::: Estratto del documento :::
Questa immunità naturale riscontrata nei bambini, dovuta verosimilmente a infezioni asintomatiche, è stata “tradotta” da Fiona Havers, medico del Cdc presente alla riunione, come “mancata segnalazione”. Havers ha inoltre sostenuto che “i bambini hanno almeno la stessa probabilità degli adulti di essere infettati da SARS-CoV-2”, eventualità che finora era stata smentita da tutti gli studi e le metanalisi mondiali, che indicavano, almeno fino ai 10 anni, minor possibilità (la metà circa) di contrarre e trasmettere infezione da Sars Cov-2 nei luoghi di comunità come le scuole. Non solo: la stessa Havers ha rilevato che le ospedalizzazioni dei bambini dai 5 agli 11 anni per influenza negli anni 2017, 2018, 2019 e 2020 sono state comunque superiori a quelle per Covid, di durata più lunga, e hanno portato più decessi e terapie intensive rispetto a quelli registrati per Covid. L’esperta del Cdc ha poi tenuto a precisare che le ospedalizzazioni da Covid nella fascia 5-11 anni sono state tre volte più alte nelle minoranze di neri, ispanici e nativi americani rispetto ai bambini bianchi e asiatici: anche in questo caso è stata bacchettata da Hildreth, che si è lamentato del fatto che lo studio pediatrico di Pfizer abbia “casualmente” incluso pochi bambini appartenenti a questi gruppi di minoranza, che però sono quelli più a rischio di malattia da Covid-19.
:::
* [Problemi da risolvere]:
- 1) Secondo l'estratto sul Covid nei bambini, quali gruppi hanno avuto ospedalizzazioni da Covid tre volte più alte nella fascia 5-11 anni rispetto ai bambini bianchi e asiatici?
- 2) Scrivi il seguito dell'estratto sul Covid nei bambini.
::: Dati forniti :::
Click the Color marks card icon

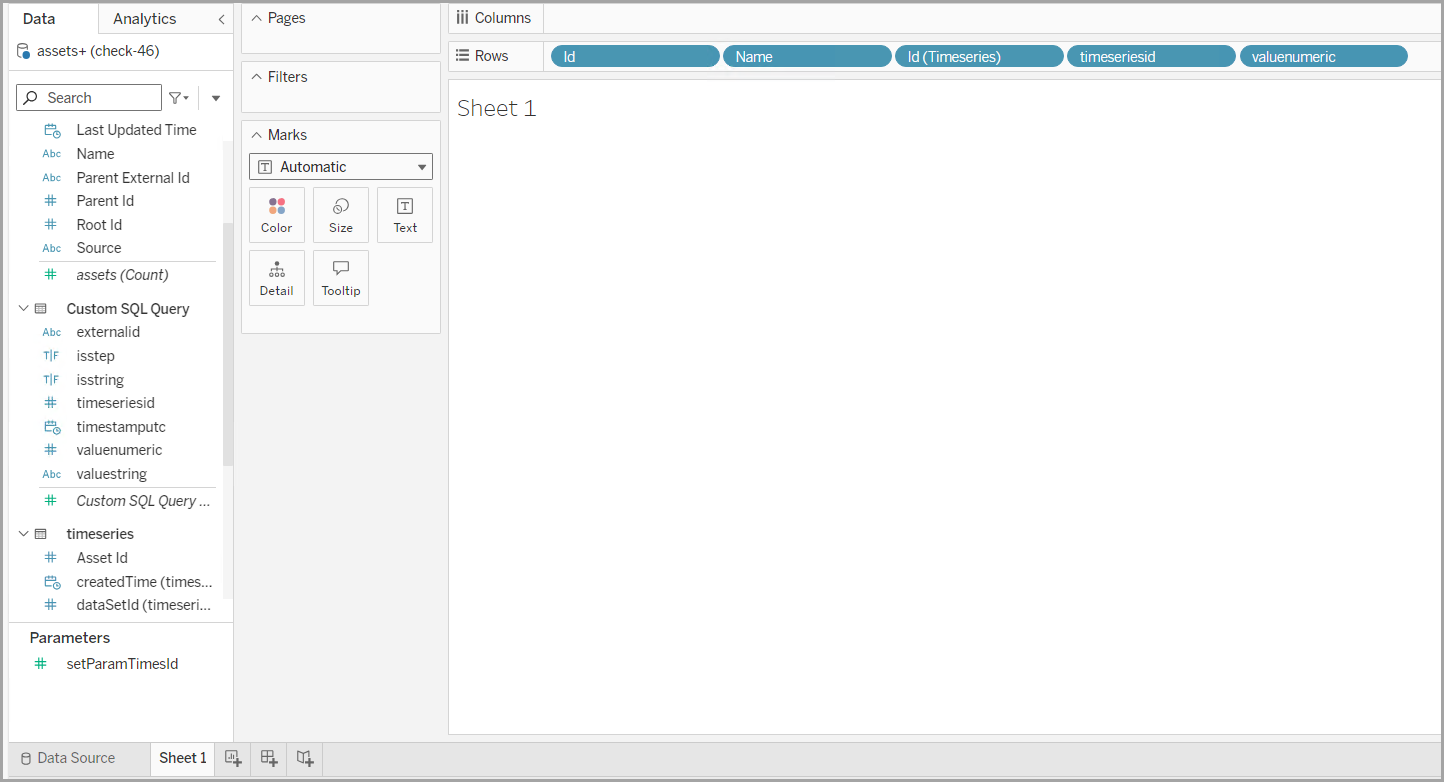[x=277, y=215]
:::
* [Risposte in ordine]:
- 1) Le minoranze di neri, ispanici e nativi americani.

- 2)
Gli esperti dell’Advisory Committee, durante la loro analisi del rapporto rischi-benefici delle vaccinazioni nei bambini, hanno anche contestato ai ricercatori dell’Fda di aver utilizzato modelli previsionali troppo “prudenti” rispetto all’efficacia del vaccino, calcolata intorno al 70% con una durata di 6 mesi. Sulla base di queste ipotesi, le conclusioni sono state che i benefici della vaccinazione nel prevenire ricoveri e decessi di bambini superano, secondo i funzionari federali, i rischi di gravi effetti collaterali del vaccino. Ma il dottor Mark Sawyer, Professore di clinica pediatrica all’Università di San Diego, ha affermato di ritenere che il modello sovrastimi il numero di ricoveri di bambini per Covid. “Tuttavia – ha aggiunto – non avremo i dati finché non inizieremo a usare il vaccino sui bambini (“we are not going to get the data unless we start to use this vaccine”). Concetto ribadito anche da Eric Rubin, professore di Immunologia all’Università di Harvard, che ha platealmente dichiarato che “non potremo mai sapere quanto questi vaccini sono sicuri sui bambini finché non cominceremo a darli”. Capito?
Sulla scia del principio “prima la convenienza pratica, poi la sicurezza”, le direttrici di due organizzazioni infermieristiche nazionali hanno riferito al panel che i loro associati sono favorevoli alle vaccinazioni pediatriche perché sono “necessarie” per consentire ai bambini di poter riprendere la vita di prima, a cominciare dalla scuola. Kim Witczak, rappresentante dei consumatori nel comitato consultivo della Fda, ha però esortato alla cautela nel somministrare il vaccino ai 5-11enni, chiedendo al comitato consultivo di raccomandare almeno di non renderlo obbligatorio nelle scuole. “C’è davvero un’emergenza con questa fascia d’età? O la decisione è guidata da un’agenda politica più ampia?”, ha chiesto Witczak.